Norway also negotiated REDD+ agreements with Brazil and Guyana. All stand out for their ‘game-changing’ intent (the ‘game’, of course, being very different in each country) and the large amounts of money on the table.
 
With presidential leadership and start-up funds from Norway and others, some of Indonesia’s best and brightest officials and administrators were tasked with making REDD+ happen.  But the scale of the challenge soon became clear. At the root of deforestation was how decisions affecting the use of land and forests were being made throughout Indonesian society — driven and distorted by the plantation sector’s demands, and by a lack of transparency, accurate maps, and accountability.
 
Achieving REDD+ goals would require much more than a series of government-to-government and central-to-local carbon accounting transactions. It would also need wholesale reform of governance in the country’s forest and land-use sector.
 
Indonesia has achieved much, especially at the central government level. It has improved transparency and cooperation on land-use mapping and planning among formerly secretive ministries. It established a REDD+ agency, which has encouraged and enabled a serious willingness, in some provinces, to sort out conflicting land claims of indigenous peoples, mines, plantations and others. An Indonesian National Carbon Accounting System can now inform decisions that could lead to low-carbon or high-carbon directions, and that can make REDD+ deals work. 
 

Expect change, but slowly

 
Yet Indonesia’s overall deforestation rate remains stubbornly high. Why? I would say because, while the hope of compensation (from REDD+) can motivate for a few months, it is governance reform (from political change) that carries the real weight in the longer term. Inevitably, political change takes time and requires effort, money, politics and legislation, protests and test-cases, experience and learning. 
 
This is the very fabric of capacity building, and it’s slow, hard work.
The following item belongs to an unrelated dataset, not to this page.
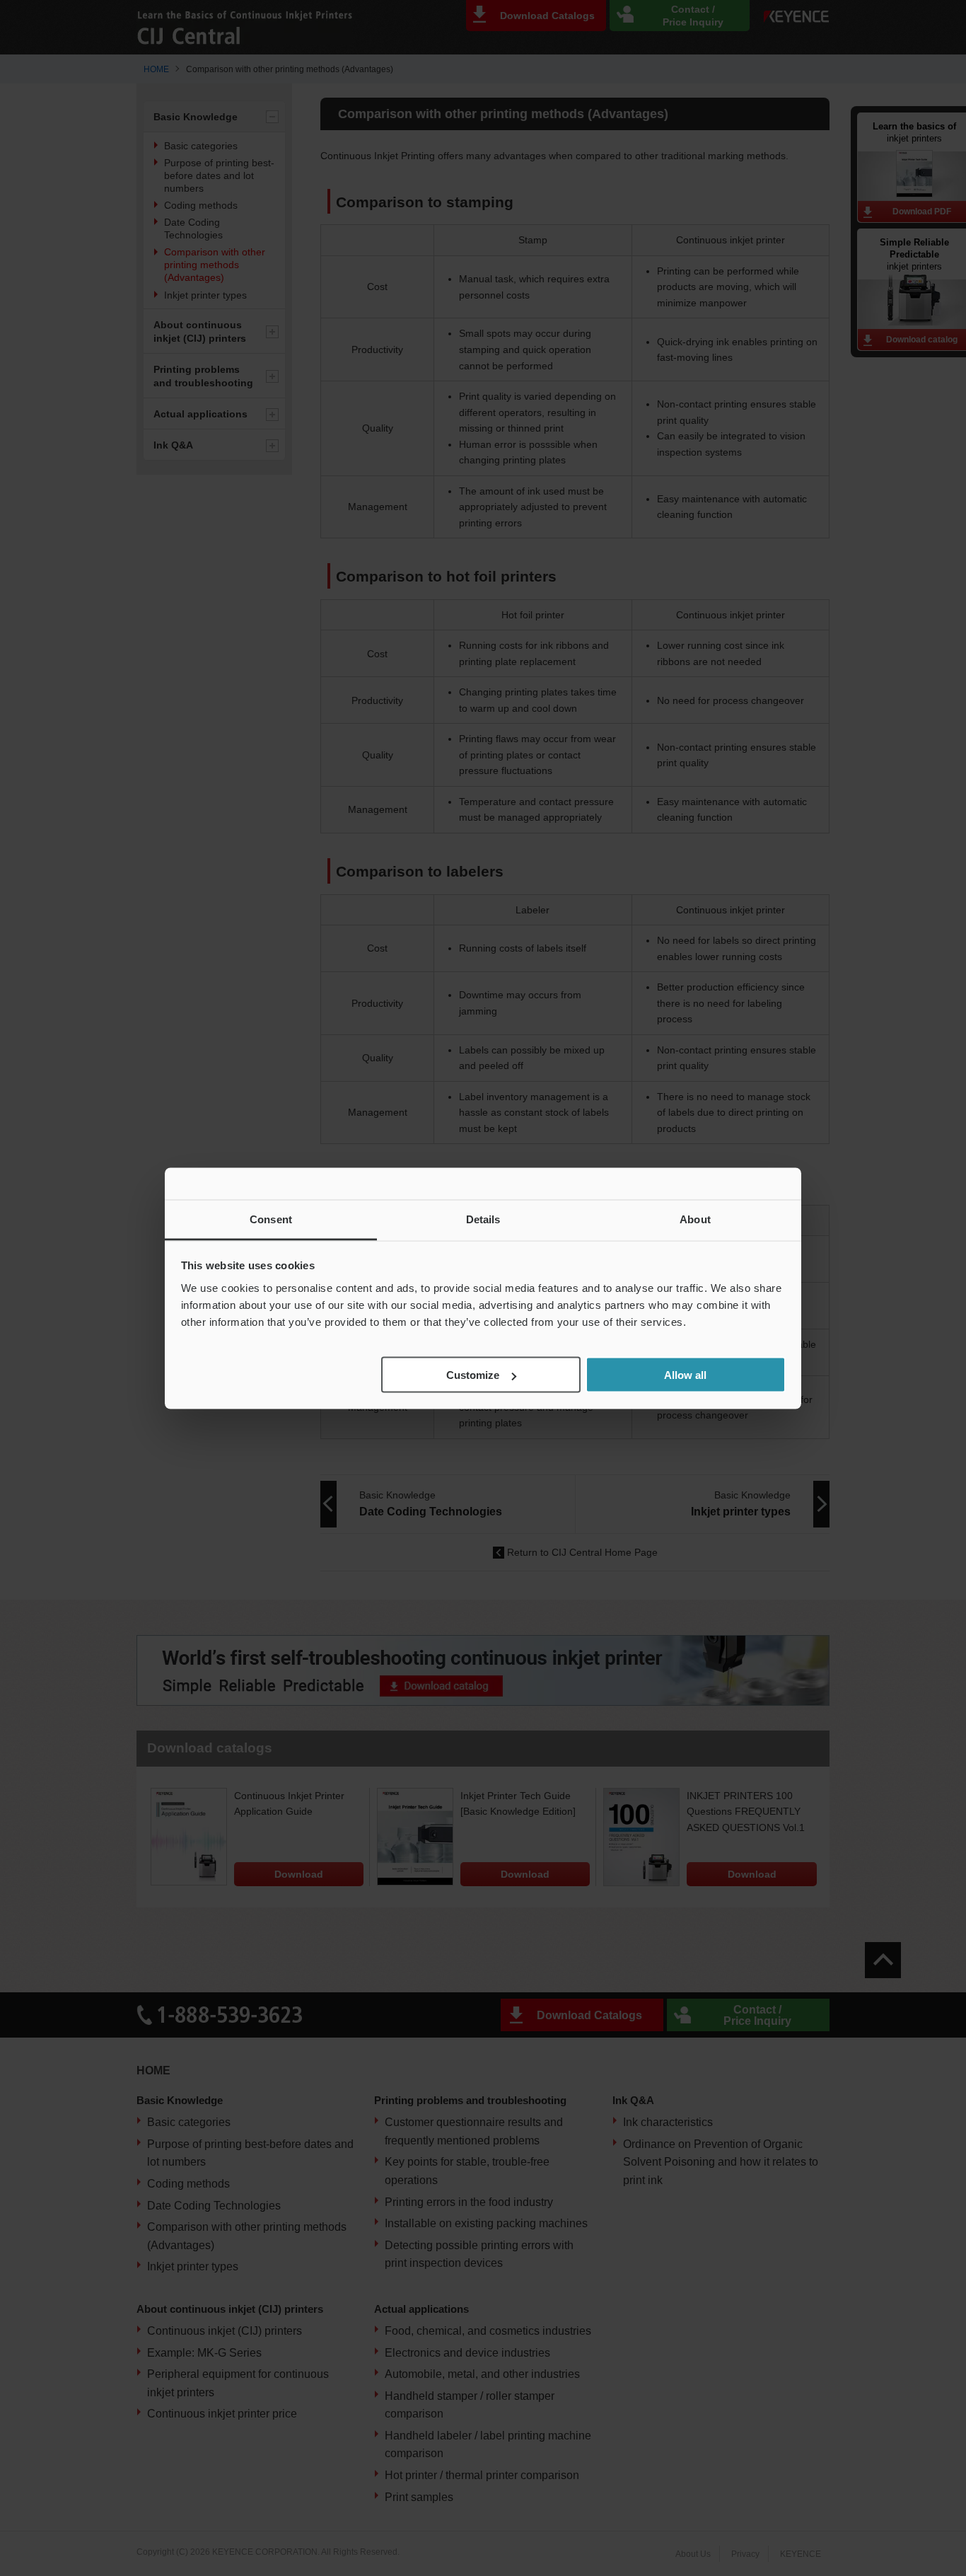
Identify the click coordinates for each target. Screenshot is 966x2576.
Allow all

But I believe that Indonesia shows that it can be done.
 
On the one hand, science has had very little to do with it. On the other, with policies and politics heading in the right direction, the need for organised knowledge is increasingly recognised. So science — including tools such as carbon maps and citizen GPS reports — can contribute decisively.
 
The global deal on carbon storage may one day be sealed if a stable and realistic price for conserved carbon can be established and maintained through binding international agreements or other innovative means. We may need to think way outside the scope of what’s on the negotiation agenda at the COP20 (Conference of the Parties to the UN Framework Convention on Climate Change) in December, or the UN Climate Summit later this month. But whatever we do, we should keep in mind that securing carbon in natural ecosystems is a conservation process rather than just a banking or bureaucratic one 
 
In the meantime, much can be achieved through empowering local people to conserve carbon, water and biodiversity in their own interests.
 
Julian Caldecott is director of Creatura Ltd, and led the team tasked to develop an EU-Indonesia climate programme in 2009-2010, and to evaluate the Norway–Indonesia REDD+ Partnership in 2011 and 2013.